### THE TASK
An exact copy of every entry is needed, with no images.

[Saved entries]
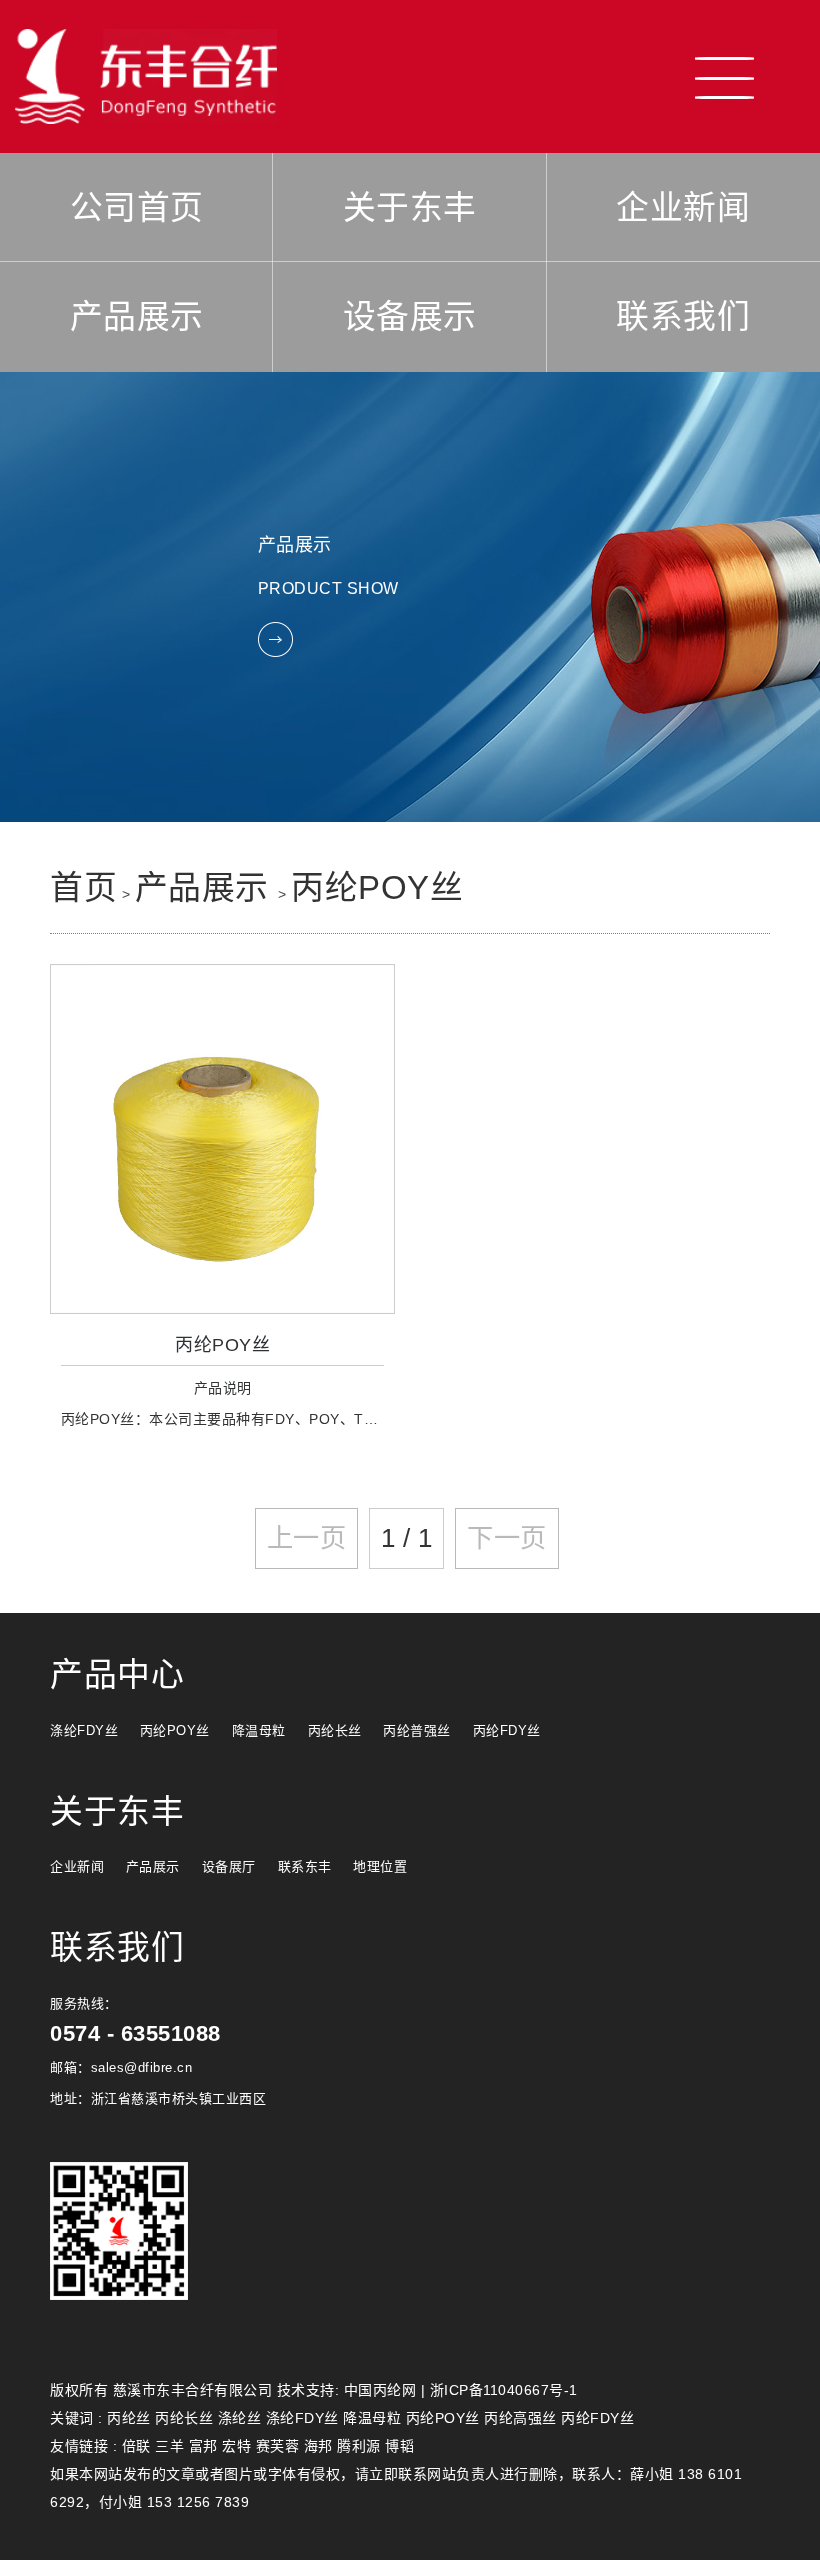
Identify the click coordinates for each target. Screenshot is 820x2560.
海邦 (318, 2446)
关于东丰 (410, 207)
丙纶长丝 (335, 1730)
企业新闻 (683, 207)
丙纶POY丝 (377, 887)
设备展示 (410, 316)
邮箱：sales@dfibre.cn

### WORKED SOLUTION
Identify the click coordinates for each target. Screenshot is 820x2560.
海邦 (318, 2446)
关于东丰 (410, 207)
丙纶长丝 (335, 1730)
企业新闻 (683, 207)
丙纶POY丝 (377, 887)
设备展示 (410, 316)
邮箱：sales@dfibre.cn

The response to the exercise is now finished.